– Ты в курсе, вообще, что за это бывает? И с мужиком, и с бабой?
– Мне пофиг.
– А мне нет. – И в завершение дискуссии: – Господи Боже.
Собрав в горсть все волосы на затылке, она неуверенными пальцами ввязала в прядь желтоватых нитей узел. Она изо всех сил постаралась, чтобы следующее предложение прозвучало спонтанно.
– Можно бы в Мексике.
– В Мексике! Блин, ты что, вообще ничего, кроме комиксов, не читаешь? – Негодование Берти было тем яростней, что совсем недавно он предлагал Милли фактически то же самое. – В Мексике! Ну ни хрена ж!
Франсес, обидевшись, устроилась перед зеркалом и занялась лосьоном. Полдня – Берти свидетель – уходило у нее на выскабливанье, притиранья и подмазывание. Результатом являлось все то же шелушащееся, неопределенного возраста лицо. Франсес было семнадцать.
Глаза их на мгновение встретились в зеркале. Франсес поспешно отвела взгляд. Берти понял, что письмо его пришло. Что она прочла. Что она знает.
Он подошел к ней и со спины сжал костлявые локти в объемистых складках халата.
– Где оно, Франсес?
– Где что? – Но она знала, она знала.
Он свел локти вместе, как тренер по прыжкам.
– Я... я его выбросила.
– Выбросила! Мое личное письмо?
– Прости. Наверно, не надо было. Я хотела, чтобы ты... Я хотела еще один день, как последние.
– Что там говорилось?
– Берти, хватит!
– Что там, гребаны в рот, говорилось?
– Три балла. Ты получил три балла.
– И все? – отпустил он ее. – Больше ничего?
Она потерла онемевшие локти.
– Там говорилось, что у тебя есть все... основания гордиться тем, что написал. Что три балла – это совсем неплохо. Комиссия, которая оценивала, не знала, сколько тебе нужно. Не веришь – прочти сам. Вот. – Она выдвинула ящик, и там был желтый конверт с маркой Олбани и пылающим факелом знания в другом углу.
– Прочесть не хочешь?
– Я тебе верю.
– Там сказано, что если хочешь добрать недостающий балл, можешь завербоваться на службу.

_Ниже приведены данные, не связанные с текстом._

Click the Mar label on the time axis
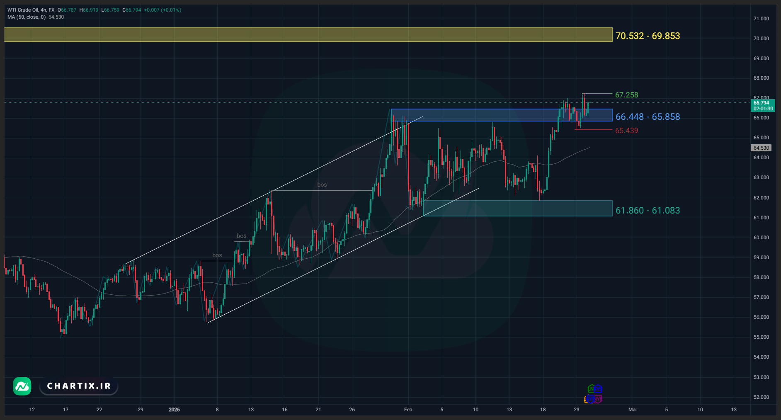coord(633,410)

– Как этот твой старый дружок?
– Берти, мне жаль.
– Мне тоже.
– Может, теперь передумаешь?
– Насчет чего?
– Таблеток, которые я купила.
– Да отстань ты от меня со своими таблетками! Поняла?
– Я никому не скажу, кто отец. Честное слово. Берти, посмотри на меня. Честное слово.
Он посмотрел на слезящиеся, в черных разводах глаза, на сальную шелушащуюся кожу, на тонкогубый рот, никогда широко не улыбающийся, чтобы предательски не выдать факта зубов.
– Лучше уж пойду в сортире сдрочу, чем с тобой. Знаешь, кто ты? Слабоумная.
– Берти, мне все равно, как бы ты меня ни обзывал.
– Ненормальная чертова.
– Я тебя люблю.
Он понял, что должен делать. На хреновину он наткнулся на прошлой неделе, когда рылся в ящиках секретера. Не хлыст, но он не знал, как еще это можно назвать. Там она и была, под стопками нижнего белья.
– Повтори, что ты сказала. – Он ткнул ей хреновину прямо в лицо.
– Берти, я люблю тебя. Серьезно. И больше, по-моему, никто.
– Ну, вот что я тебе на это скажу...
Он ухватил халат за ворот и стянул с ее плеч. Она ни разу не позволяла ему видеть себя голой, и теперь он понял, почему. Тело ее покрывали сплошные кровоподтеки. Задница вся была как открытая рана, в рубцах от хлыста. Вот за что ей платили, не за постель. За это.